**Set of tasks:**
[a] According to the biography of Josephine Porter Boardman Crane, in which city was she born?
[b] Carry on the biography of Josephine Porter Boardman Crane from its last sentence.

American socialite and patron of the arts

Josephine Porter Boardman Crane (née Josephine Porter Boardman) (November 14, 1873 – July 8, 1972) was an American socialite and patron of the arts, co-founder and original trustee of the Museum of Modern Art and supporter of the Dalton School of New York City.

==Personal life==
Born Josephine Porter Boardman, in Cleveland, Ohio, she was from a well-to-do family. She was a daughter of Florence (née Sheffield) Boardman and William Jarvis Boardman, a lawyer and political activist. She had five siblings, including Mabel Thorp Boardman, William Henry Boardman, Florence Sheffield Keefe, and Elijah George Boardman. Her family moved from Ohio to Washington, D.C. around 1887, although they maintained connections to Ohio politics including a friendship with the Taft family. In fact, "when they came to Washington shortly before the Taft inauguration, Mr. and Mrs. Taft were house guests of Mr. and Mrs. Boardman."

(Stored data)

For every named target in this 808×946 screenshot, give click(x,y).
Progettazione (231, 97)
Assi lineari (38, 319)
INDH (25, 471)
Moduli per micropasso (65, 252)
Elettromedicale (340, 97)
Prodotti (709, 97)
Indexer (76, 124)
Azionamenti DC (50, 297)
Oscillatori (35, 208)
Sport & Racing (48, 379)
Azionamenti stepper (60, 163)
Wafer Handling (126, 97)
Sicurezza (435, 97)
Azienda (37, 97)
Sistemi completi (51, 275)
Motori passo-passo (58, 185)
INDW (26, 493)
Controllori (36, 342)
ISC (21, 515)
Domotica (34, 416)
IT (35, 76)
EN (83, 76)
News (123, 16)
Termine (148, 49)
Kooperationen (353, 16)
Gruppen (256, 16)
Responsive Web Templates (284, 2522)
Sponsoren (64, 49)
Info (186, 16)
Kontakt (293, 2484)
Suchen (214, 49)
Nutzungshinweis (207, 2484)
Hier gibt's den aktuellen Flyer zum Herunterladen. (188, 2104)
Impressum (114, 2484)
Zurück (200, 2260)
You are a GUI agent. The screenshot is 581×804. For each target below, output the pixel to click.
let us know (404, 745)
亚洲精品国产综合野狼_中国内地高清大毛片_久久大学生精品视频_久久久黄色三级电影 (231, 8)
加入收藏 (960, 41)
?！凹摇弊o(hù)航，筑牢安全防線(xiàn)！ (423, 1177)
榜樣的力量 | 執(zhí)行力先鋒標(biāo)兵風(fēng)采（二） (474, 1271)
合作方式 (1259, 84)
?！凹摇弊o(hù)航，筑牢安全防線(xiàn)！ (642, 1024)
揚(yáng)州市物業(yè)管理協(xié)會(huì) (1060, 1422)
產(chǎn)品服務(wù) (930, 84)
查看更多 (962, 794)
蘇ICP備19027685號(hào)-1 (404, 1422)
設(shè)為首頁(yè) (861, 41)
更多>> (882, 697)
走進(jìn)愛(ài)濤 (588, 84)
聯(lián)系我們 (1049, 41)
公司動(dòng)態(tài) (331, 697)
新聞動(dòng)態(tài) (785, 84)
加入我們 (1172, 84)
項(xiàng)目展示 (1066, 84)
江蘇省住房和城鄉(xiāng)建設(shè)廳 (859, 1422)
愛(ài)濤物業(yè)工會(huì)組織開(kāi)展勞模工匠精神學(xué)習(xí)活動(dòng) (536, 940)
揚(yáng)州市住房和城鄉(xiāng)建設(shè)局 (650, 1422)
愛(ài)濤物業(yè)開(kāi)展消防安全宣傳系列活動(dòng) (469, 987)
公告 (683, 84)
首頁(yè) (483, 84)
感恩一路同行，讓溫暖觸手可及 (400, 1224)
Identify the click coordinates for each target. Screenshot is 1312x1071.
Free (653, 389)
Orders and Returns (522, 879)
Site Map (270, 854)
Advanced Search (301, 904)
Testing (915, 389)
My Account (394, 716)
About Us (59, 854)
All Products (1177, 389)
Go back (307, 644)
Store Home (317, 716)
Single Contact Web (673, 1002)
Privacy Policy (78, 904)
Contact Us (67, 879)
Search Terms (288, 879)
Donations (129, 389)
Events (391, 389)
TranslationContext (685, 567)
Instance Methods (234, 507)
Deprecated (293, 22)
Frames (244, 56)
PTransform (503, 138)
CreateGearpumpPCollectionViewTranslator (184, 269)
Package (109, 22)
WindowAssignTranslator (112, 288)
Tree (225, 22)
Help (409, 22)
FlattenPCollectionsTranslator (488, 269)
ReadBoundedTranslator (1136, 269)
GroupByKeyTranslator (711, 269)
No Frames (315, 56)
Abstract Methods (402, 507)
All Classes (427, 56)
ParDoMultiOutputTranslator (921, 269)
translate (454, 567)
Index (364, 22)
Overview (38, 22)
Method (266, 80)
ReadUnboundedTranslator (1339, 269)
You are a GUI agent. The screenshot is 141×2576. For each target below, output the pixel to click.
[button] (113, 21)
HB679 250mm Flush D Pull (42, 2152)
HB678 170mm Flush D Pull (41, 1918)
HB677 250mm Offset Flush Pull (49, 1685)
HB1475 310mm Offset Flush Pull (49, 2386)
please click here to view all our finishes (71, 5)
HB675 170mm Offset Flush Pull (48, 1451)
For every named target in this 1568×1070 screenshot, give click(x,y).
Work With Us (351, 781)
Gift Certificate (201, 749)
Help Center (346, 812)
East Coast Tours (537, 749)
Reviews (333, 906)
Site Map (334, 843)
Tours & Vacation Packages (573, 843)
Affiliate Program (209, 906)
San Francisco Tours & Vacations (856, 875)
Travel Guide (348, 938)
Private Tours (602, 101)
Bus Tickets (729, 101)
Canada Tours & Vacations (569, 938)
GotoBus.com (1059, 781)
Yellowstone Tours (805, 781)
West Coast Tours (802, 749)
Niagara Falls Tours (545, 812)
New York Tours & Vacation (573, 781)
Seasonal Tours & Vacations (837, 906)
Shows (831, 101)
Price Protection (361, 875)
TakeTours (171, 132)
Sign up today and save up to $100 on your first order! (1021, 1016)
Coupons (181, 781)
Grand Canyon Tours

**Results by task:**
[a] Cleveland, Ohio.

[b]
Her father was the grandson of United States Senator Elijah Boardman. Her mother was the granddaughter of Joseph Earl Sheffield, a major benefactor of Yale University.

==Philanthropy and interests==
In 1908, Crane founded the Congressional Club. After her husband's death, she moved to New York City, where she was among the founders of the Museum of Modern Art and was elected to the board of trustees in October 1929. She was also on the boards of the Morgan Library (as a founding trustee) and the New York Public Library. In 1921, she established the Berkshire Museum's Junior Naturalists. She was a member of the Berkshire Museum board of trustees from 1937 until her death. She was also a trustee of the Metropolitan Museum of Art.

Crane was the benefactress and founding trustee of the Dalton School, which took its name from the location of the Crane family estate, "Sugar Hill", in Dalton, Massachusetts. She was the original sponsor for implementing the Dalton Plan in 1920, a much-copied experiment in education.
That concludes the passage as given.